At our dentist office in Marietta, GA, we have the knowledge and training to recognize the signs of gum disease. We have the tools and the technology to treat your gum disease, too.
More importantly, we would prefer that you take steps to prevent it from taking hold inside your mouth.
In today’s post, Atlanta West Dentistry will take some time to discuss the relationship between diabetes and gum disease, the symptoms of gum disease, and how we can help treat your gum disease if you do have it.
Connecting Two Diseases
Researchers are still trying to learn the reason people with diabetes are more likely to have gum disease, but they have a few hypotheses that they are testing.
According to the National Institute of Dental and Craniofacial Research, people with diabetes are more likely to have mouth infections in general.
Dry mouth is one of the symptoms of diabetes. Saliva plays a role in removing bacteria, which causes gum disease and tooth decay, from your mouth.
If you have diabetes, then you already know that it affects your blood sugar levels. Well, gum disease (also called periodontal disease) can make it more difficult to control your those sugar levels.
Again, we want to be clear, researchers have not determined if there is a cause-and-effect relationship between diabetes and gum disease. What is clear is that diabetes can made gum disease more likely, and gum disease has symptoms can make your diabetes more difficult to control.
Diseases On The Rise?
Another thing we know is that diabetes is becoming more and more common, especially here in Georgia. According to America’s Health Rankings, diabetes rates have more than tripled in Georgia in the last 20 years.
In 1996, 3.7 percent of Georgia residents had been diagnosed with diabetes. In 2015, that figure rose to 11.6 percent of Georgians.
That’s quite an increase in two decades.
That’s also makes another statistic a little bit concerning to our dentists.
The Centers for Disease Control recently reported that 47.2 percent of Americans 30 and older have periodontitis, which is a more advanced form of gum disease. To put that in perspective, that’s 64.7 million people in the United States.
The rise in diabetes in our state, and the widespread existence of gum disease in our country are both reasons for us to pay particular attention to gum disease in our patients.
It’s why we want you to pay attention for gum disease, too.
Know The Signs
Whether you have diabetes or not, it’s important to know the symptoms of gum disease.
Gingivitis is the milder form of gum disease. It’s symptoms include red, swollen gums and gums that bleed easily (such as when you are brushing and flossing).
At this stage, you can reserve the disease with improved oral hygiene. This means brushing twice a day for two minutes at a time and flossing every day.
It also means coming to Atlanta West Dentistry for regular cleanings and examinations. Our dentists and hygienists are likely to see the signs of gingivitis — even if you haven’t — so you can treat your condition.

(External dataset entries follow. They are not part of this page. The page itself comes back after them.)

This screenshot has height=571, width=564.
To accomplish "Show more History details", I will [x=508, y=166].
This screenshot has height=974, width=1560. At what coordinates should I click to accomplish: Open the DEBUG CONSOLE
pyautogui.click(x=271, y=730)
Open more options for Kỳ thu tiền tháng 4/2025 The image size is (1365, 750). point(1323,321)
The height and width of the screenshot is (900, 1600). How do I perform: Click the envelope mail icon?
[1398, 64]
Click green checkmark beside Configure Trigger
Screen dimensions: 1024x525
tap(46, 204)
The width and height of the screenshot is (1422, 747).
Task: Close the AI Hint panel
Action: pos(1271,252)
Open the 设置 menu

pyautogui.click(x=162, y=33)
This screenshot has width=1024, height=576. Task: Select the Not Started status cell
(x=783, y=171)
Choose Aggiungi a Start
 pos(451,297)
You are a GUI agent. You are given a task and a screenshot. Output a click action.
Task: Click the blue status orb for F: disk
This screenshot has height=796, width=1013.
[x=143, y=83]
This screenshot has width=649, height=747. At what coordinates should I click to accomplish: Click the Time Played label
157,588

Periodontitis is a more severe condition, and so are its symptoms, such as:
◼︎ Gum recession (when gums pull away from your teeth)
◼︎ Pus coming out of your gums
◼︎ Loose teeth
◼︎ Pain while chewing
If left untreated, periodontitis will damage the bone that holds your teeth in place, which is why your teeth can feel loose and even fall out.
If you have periodontitis, you’ll need more than a cleaning to treat it.
The first step is known as scaling and root planing. In this procedure, we get below the gumline to remove bacteria, plaque, and tartar that has built up around the roots of your teeth. We may recommend an antibiotic gel to prevent the infection from returning as well.
If that isn’t enough, we can perform perio laser therapy. We use a carbon dioxide laser to remove infected gum tissue and to eliminate “pockets” that may have formed as a result of your gum recession.
Laser therapy is less invasive than surgery, and it allows you to heal faster after your procedure.
Take It Seriously
Everyone should know that gum disease can be a big threat to your oral health, and anyone with diabetes should pay particular attention to their gums.